Closed Alchemy5 closed 1 year ago
I get the same error when trying to fine-tune RWKV/rwkv-4-7b-pile
. It seems the error is coming from deepspeed fp16 loss scaling. What should be the right fp16 loss scaling for rwkv4?
File "/opt/conda/lib/python3.8/site-packages/deepspeed/runtime/zero/stage3.py", line 1923, in backward
self.loss_scaler.backward(loss.float(), retain_graph=retain_graph)
File "/opt/conda/lib/python3.8/site-packages/deepspeed/runtime/fp16/loss_scaler.py", line 62, in backward
scaled_loss.backward(retain_graph=retain_graph)

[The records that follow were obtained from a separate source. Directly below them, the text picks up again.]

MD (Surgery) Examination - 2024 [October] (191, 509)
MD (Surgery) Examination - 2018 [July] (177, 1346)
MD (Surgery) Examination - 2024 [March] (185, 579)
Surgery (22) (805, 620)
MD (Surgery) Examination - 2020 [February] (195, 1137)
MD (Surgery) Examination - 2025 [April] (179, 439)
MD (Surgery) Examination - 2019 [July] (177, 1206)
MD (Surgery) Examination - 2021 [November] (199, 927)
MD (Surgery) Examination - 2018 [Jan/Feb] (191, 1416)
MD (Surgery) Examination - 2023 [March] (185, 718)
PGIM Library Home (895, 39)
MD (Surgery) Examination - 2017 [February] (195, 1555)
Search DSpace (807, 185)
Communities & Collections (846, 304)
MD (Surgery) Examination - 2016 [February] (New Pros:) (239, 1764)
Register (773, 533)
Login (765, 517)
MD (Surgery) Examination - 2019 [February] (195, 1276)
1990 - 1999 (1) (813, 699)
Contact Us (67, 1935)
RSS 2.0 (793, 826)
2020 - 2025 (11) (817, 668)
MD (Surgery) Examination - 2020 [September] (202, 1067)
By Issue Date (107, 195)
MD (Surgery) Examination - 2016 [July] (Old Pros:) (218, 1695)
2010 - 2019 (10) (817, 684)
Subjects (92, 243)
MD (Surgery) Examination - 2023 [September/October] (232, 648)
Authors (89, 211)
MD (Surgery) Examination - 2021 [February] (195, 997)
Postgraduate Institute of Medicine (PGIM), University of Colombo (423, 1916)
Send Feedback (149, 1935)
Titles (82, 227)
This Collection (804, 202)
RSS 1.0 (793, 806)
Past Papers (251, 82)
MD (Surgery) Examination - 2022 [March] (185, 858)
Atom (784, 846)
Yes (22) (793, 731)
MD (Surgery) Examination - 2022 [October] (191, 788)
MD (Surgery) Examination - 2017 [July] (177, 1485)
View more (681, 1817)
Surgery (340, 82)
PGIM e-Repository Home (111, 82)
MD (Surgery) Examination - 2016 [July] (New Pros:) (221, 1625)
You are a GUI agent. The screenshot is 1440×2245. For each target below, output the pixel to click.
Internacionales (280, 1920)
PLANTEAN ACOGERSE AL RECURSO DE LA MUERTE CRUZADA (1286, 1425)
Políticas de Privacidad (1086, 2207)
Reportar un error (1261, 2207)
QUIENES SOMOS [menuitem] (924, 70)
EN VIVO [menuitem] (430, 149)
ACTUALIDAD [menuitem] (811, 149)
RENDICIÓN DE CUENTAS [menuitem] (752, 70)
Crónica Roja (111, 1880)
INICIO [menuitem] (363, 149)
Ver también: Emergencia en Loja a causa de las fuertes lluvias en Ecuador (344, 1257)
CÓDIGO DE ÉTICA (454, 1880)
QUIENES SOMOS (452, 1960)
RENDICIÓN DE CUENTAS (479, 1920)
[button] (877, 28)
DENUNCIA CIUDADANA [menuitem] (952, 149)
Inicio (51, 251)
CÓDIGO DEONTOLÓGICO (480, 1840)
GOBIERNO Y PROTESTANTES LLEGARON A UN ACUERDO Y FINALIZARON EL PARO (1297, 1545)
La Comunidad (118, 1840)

File "/opt/conda/lib/python3.8/site-packages/torch/_tensor.py", line 487, in backward
torch.autograd.backward(
File "/opt/conda/lib/python3.8/site-packages/torch/autograd/__init__.py", line 200, in backward
Variable._execution_engine.run_backward( # Calls into the C++ engine to run the backward pass
File "/opt/conda/lib/python3.8/site-packages/torch/autograd/function.py", line 274, in apply
return user_fn(self, *args)
TypeError: backward() takes 2 positional arguments but 3 were given
ERROR:torch.distributed.elastic.multiprocessing.api:failed (exitcode: 1) local_rank: 0 (pid: 278) of binary: /opt/conda/bin/python3.8
my deepspeed config + pytorch lightning Trainer
from pytorch_lightning.strategies import DeepSpeedStrategy
strategy = DeepSpeedStrategy(
stage=3,
offload_optimizer=True,
offload_parameters=True,
)
trainer = Trainer(
default_root_dir=self.conf["job_dir"],
accelerator="gpu" if torch.cuda.is_available() else None,
devices=devices,
strategy=strategy,
precision=32 if strategy is None else "bf16",
max_epochs=self.conf.getint("epochs"),
callbacks=training_callbacks(patience=self.conf.getint("patience")),
deterministic=False,
logger=CSVLogger(save_dir=self.conf["job_dir"]),
)
fp16 training options - what should I change here?
"fp16": {
"enabled": true,
"auto_cast": false,
"loss_scale": 0,
"initial_scale_power": 16,
"loss_scale_window": 1000,
"hysteresis": 2,
"consecutive_hysteresis": false,
"min_loss_scale": 1
}
use v4neo deepspeed==0.7.0 pytorch-lightning==1.9.2 torch 1.13.1+cu117
When attempting finetuning with different rwkv models (e.g.,"RWKV/rwkv-raven-1b5") I keep running into the error that loss backward() takes 2 positional arguments but 3 were given when attempting to do a backward pass.